The Decision To Enter OVDI

For many there was no “decision” to enter OVDI. The entry into OVDI was an “emotional reaction” based on fear.

What happened was something like this:

1. Media publishes articles written by journalists who don’t have a clue what they are talking about. Yes, the IRS is going after U.S. taxpayers who don’t reside in the U.S. Yes, there is OVDI and you must get in the program by August 31, 2011. No, OVDI is not amnesty – but let’s pretend that it is and enter it. I have said before and I will say again that some people entered the OVDI program, without a consideration of their individual circumstances, following the advice of the so called “cross border professionals”. They will regret this.

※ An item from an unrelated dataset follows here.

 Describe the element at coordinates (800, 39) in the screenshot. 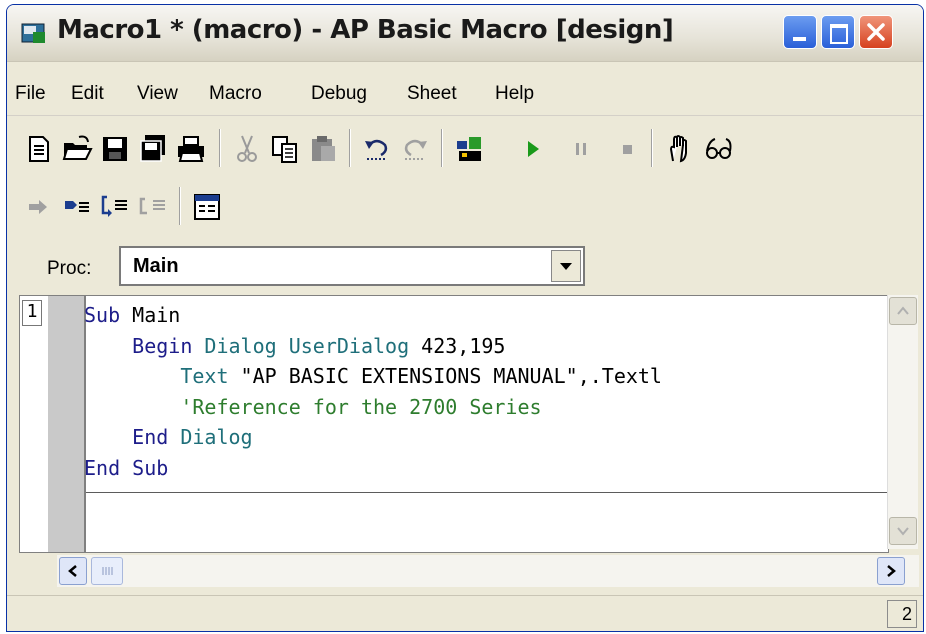

I see `minimize-icon` at that location.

It is interesting that the advice from a number of lawyers was something like:

“You must enter OVDI” – the IRS frowns on quiet disclosures, etc. These lawyers either did not think that “reasonable cause” was available or that the IRS would not consider arguments based on “reasonable cause”. The important point is that there were “cross border professionals” who did NOT inform their clients that:

A. OVDI was an optional program

B. Filing of FBARs was mandatory

C. The FBAR statute recognizes that “reasonable cause” was and continues to be a defense

(It is interesting that the effect of this advice was to deter people from doing what was mandatory (just file the damm FBARs) and encourage people to do what was voluntary (enter OVDI).

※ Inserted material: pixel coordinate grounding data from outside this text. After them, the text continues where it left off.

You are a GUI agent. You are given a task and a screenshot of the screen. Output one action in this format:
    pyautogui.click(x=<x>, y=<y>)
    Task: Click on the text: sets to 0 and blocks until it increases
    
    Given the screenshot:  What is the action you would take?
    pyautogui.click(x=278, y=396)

The purpose of OVDI was to go after people who were using foreign banks and other entities to evade U.S. taxes. There is nothing illegal about having a foreign bank account. Most U.S. citizens living outside the United States had local bank accounts for the purpose of living their lives. On the other hand, the IRS has publicized the cases of U.S. citizens living inside the U.S. who used foreign bank accounts for tax evasion. Those of you who are aware of (outside of OVDI) anybody paying FBAR penalties based on willfulness, please leave a comment.

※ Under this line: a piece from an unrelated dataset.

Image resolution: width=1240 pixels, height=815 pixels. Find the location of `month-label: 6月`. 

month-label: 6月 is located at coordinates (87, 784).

Anybody could have entered OVDI – why would the IRS stop you? By entering OVDI you are simply agreeing to pay them penalties. Furthermore, the range of assets subjected to penalties in the OVDI program is greater than what is required to be disclosed on an FBAR (something not explained by some lawyers). Hence, it is clearly to the advantage of the IRS that people enter OVDI (plus the IRS doesn’t have to waste time on “reasonable cause” arguments).

It is important to note that OVDI is a program which is designed for criminals and removes “reasonable cause” from the discussion. The only way to get “reasonable cause” into the discussion is to “opt out” and subject yourself to a full audit along with all the risks and high costs associated with it.

“Reasonable cause” has always been a defense to FBAR penalties. S. 5314 of the FBAR statute bars the imposition of FBAR penalties if two conditions are met:

1. Failure to file FBARs was due to “reasonable cause”; and

2. The FBAR is filed

Now, I understand that there is no clear definition of “reasonable cause”. I also understand that this is a determination made by the IRS. My point is that the same “reasonable cause” arguments must be made either inside OVDI (after an opt out) or outside OVDI.

While OVDI was going on, few “cross border professionals” talked about “reasonable cause”. Maybe, they thought that the IRS wouldn’t recognize or apply the law. Who knows? I invite a lawyer who encouraged clients to enter OVDI to comment on this.

 
Now, if you came to the “expat movement” in say, 2013 or so, you might not think there is so much new info here. But in early 2012, this was very unusual. To find a concise and correct assessment that did not favour the completely chaotic viewpoint of the media and tax compliance community was not only life-saving (literally) but became the base for what we have become today: those who would dare fight back when the U.S. government came knocking, coming after you, your families and your hard-earned, non-U.S. money.